— Нет, конечно. А куда ты собрался?
— Уже никуда.
— Слушай, а он правда генерал? — я кивнул в сторону кровати старика.
— Ага.
— А где он?
— Так его домой на выходные отпустили и увезли.
— А разве так можно?
— Ему можно. Он человек уважаемый, к тому же брат нашего Главврача, — она вежливо назвала своего руководителя по имени отчеству.
— Он какой-то неразговорчивый. Генерал этот ваш.
Она пожала плечами.
— Ну служба такая, что поделать.
— Какая?
— Много будешь знать скоро состаришься, — ответила она поговоркой. Потом показала палец вверх и заговорщицки прошептала, — он оттуда, понял?
— Понял, — я улыбнулся в ответ и продублировал ее жест.
— Ой, перестань паясничать, доиграешься. Ужинать будешь?
— Нет, но спасибо за заботу, — я улыбнулся еще раз в ответ послал воздушный поцелуй.
Аня раскраснелась.
— Да ну тебя!
Хорошая, по своему простому внутреннему миру, деваха. Просто не в моем вкусе. Жаль, остервенеет здесь со временем. При такой стрессовой нагрузке.
В это время на посту зазвонил телефон.
— Я пошла. Зови, если что.
Анечка помахала ручкой, развернулась на пятках и выпорхнула из палаты. Доброе слово и кошке приятно. Мне кажется, что в этой жизни я буду легко сходится с людьми.
В воскресенье я с утра снова сходил на турник. Но вчерашнего доктора, Бориса Самсоновича, на этот раз не было. Я прозанимался в одиночестве. А потом целый день валялся и читал книжку. В столовой меня теперь считали за бывалого и накладывали как положено.
Я пытался найти Наталью Филипповну, но выяснилось, что она в краткосрочном отпуске. Надо было брать номер домашнего телефона. Давать ее номер в приемном мне отказались.
Вечером приехал генерал, и все также сухо кивнув мне головой в знак приветствия, стал раскладывать свои вещи из небольшого дутого кожаного портфеля.
Портфель имел как бы полукруглую пузатую форму, кожаную ручку и длинный язык застежку, напоминающую по форме мужской галстук.
После пушистого махрового полотенца, немецкой электрической бритвы, очков, умывальных принадлежностей он извлек из портфеля небольшие шахматы.
Доска была нестандартных размеров. Она была меньше обычных турнирных деревянных, но намного превосходила по площади дорожные комплекты.
— Играть умеешь? — спросил меня генерал глубоким хрипящим басом.
Глава 6
— Играть умеешь? — спросил меня генерал глубоким хрипящим басом.
Он внимательно наблюдал за мной будто бы от моего ответа зависела моя дальнейшая жизнь.
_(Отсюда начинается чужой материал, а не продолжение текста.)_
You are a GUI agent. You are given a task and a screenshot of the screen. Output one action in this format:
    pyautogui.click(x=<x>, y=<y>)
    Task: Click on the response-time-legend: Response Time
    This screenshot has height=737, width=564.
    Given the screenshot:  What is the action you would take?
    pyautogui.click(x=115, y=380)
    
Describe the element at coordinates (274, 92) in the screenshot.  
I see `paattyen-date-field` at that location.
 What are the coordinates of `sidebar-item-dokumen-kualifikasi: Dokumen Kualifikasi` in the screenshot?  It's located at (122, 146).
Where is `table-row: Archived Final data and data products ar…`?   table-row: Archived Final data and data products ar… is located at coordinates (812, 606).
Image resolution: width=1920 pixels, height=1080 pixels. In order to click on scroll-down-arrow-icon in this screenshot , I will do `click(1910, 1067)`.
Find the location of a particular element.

Я подумал о том, как много мы растеряли в новой России, раньше в шахматы играли везде. Во дворах, подвалах, парках.
Эта игра объединяла миллионы мужчин по всей стране. Она развивала у детей интеллект и способность думать, прежде чем действовать.
Даже те, кто не играл испытывали глубокое уважение к этому виду спорта и заядлым игрокам-любителям.
Шахматное войско на доске генерала имело необычную форму. Они скорее походили на солдатиков, нежели на классические игровые фигуры.
Я молча кивнул. Я не мог отказать себе в удовольствии сразиться с настоящим генералом КГБ.
— Раскладывай, — не оборачиваясь ко мне и не обращая внимания на меня обратился ко мне генерал.
Я расставил фигуры на доске, которую установил между нашими кроватями на белый больничный табурет.
Закончив со своими делами и переодевшись в больничную пижаму, генерал уселся напротив, и, взяв две фигуры разных цветов, «перемешал» их за спиной.
Он вытянул в мою сторону две руки с зажатыми в кулаках пешками. Я легонько указал на его правую руку. Мне достались белые.
Поначалу он высокомерно смотрел на меня, как на представителя поколения не нюхавшего пороху, а, следовательно, как на ненадежное, подрастающее племя, которому нельзя доверять.
В его тяжелом взгляде читалось многое.
Генерала явно не радовало увлечение «вещами» моих сверстников, в которых уже прорастал интерес к жвачкам, джинсам, кроссовкам, импортной аудио и видео аппаратуры.
Вне всяких сомнений, он был боевым ветераном, прошедшим ад Великой Отечественной.
Как и все люди войны, он ждал от нынешней молодежи такой же самоотдачи и жертвенности в повседневной жизни, какую демонстрировали те, кто сражался и погибал в боях за Родину.
Эх, если бы этот старик знал, что не мы, не молодежь восьмидесятых, проявим мягкость и малодушие. А поколение их детей, рожденные в тридцатых и сороковых двадцатого века, отдаст страну на растерзание.